Ministers are considering giving people a different type of Covid vaccine as an autumn booster, it has emerged, after early results from “mix and match” trials appeared to show promise for an enhanced immune response.
Four different coronavirus jabs have been approved for use in the UK, with more under regulatory review. While people are currently offered two doses of the same jab, researchers have been exploring whether offering a second dose of a different Covid vaccine could generate a stronger immune response.
It is also expected that people will be offered a third, “booster” injection, potentially in the autumn, in part to protect them against variants with some resistance to existing vaccines. One possibility being looked at is that this third jab could be of a different type to people’s initial two, a government source said.
Trials worldwide are exploring the impact of mix and match doses. In the UK, the Com-Cov study, launched in February, is investigating the possibility of using the Oxford/AstraZeneca, Pfizer, Moderna and Novavax vaccines. The Sunday Telegraph reported promising results from separate trials of more than 600 people in Spain and 300 in Germany.
A further study has suggested the approach could bring benefits. The research, yet to be peer-reviewed, compared the immune responses of 26 individuals aged 25-46 who were given one dose of the AstraZeneca jab followed by a dose of the Pfizer jab with those given two shots of the latter.
The results suggest those given the mixed regime had an almost four-fold higher median level of neutralising antibodies against the Alpha variant, first detected in Kent, two weeks after their second jab.
While the levels of neutralising antibodies towards the Beta variant, first discovered in South Africa, were lower than towards the Alpha variant in these individuals, and at similar levels for the lineage first discovered in India, they were still higher than among those given two doses of the Pfizer/BioNTech jab.
While further research is needed among larger groups and participants of different ages, scientists say the findings are encouraging – although not a surprise.
“Using different vaccines to prime and then boost the immune response is frequently associated with generating a more robust immune response,” said Lawrence Young, a virologist and professor of molecular oncology at the University of Warwick. The different technologies involved in the jabs allowed the immune system to be presented with the same target but in a slightly different way, provoking a more diverse immune response, he said.
Young added that the more robust immune response may provide better protection from variants but questions remained, including what level of different components of the immune response offered the best indication of protection against symptomatic and asymptomatic infection.

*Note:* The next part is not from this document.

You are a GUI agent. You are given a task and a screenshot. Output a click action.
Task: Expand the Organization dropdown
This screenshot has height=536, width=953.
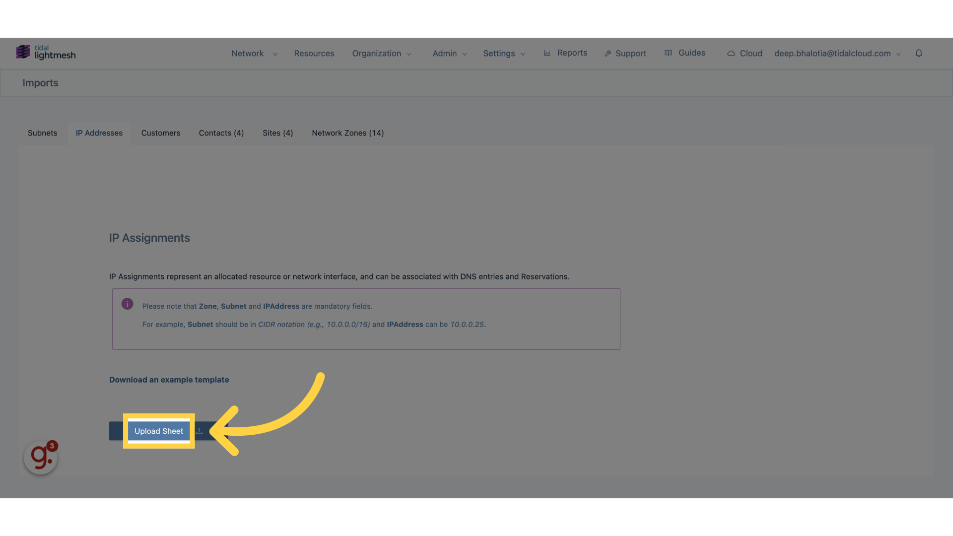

“Nevertheless, mix and match vaccination bodes well for the future efficacy of booster shots to soup up protective immunity against virus variants,” said Young. “These booster jabs may be even more effective if tweaked to include the variant spike proteins – something currently being trialled by Moderna and very soon by other vaccine manufacturers.”
Prof Deenan Pillay, a professor of virology at University College London, said the mix and match approach offered more global flexibility. “We await the results of more pilots. But overall this is good news, since it means that booster doses of vaccine are not limited by supply of one particular vaccine. It also will allow flexibility when considering third booster doses in the future,” he said.
However, there may be other factors to consider. “The only caveat is potential side-effects, remembering that the adenovirus and mRNA vaccines are both new vaccine platforms,” said Pillay. “One study has shown a slight increase in side-effects following mixed dose administration, whereas this was not observed in the German study.”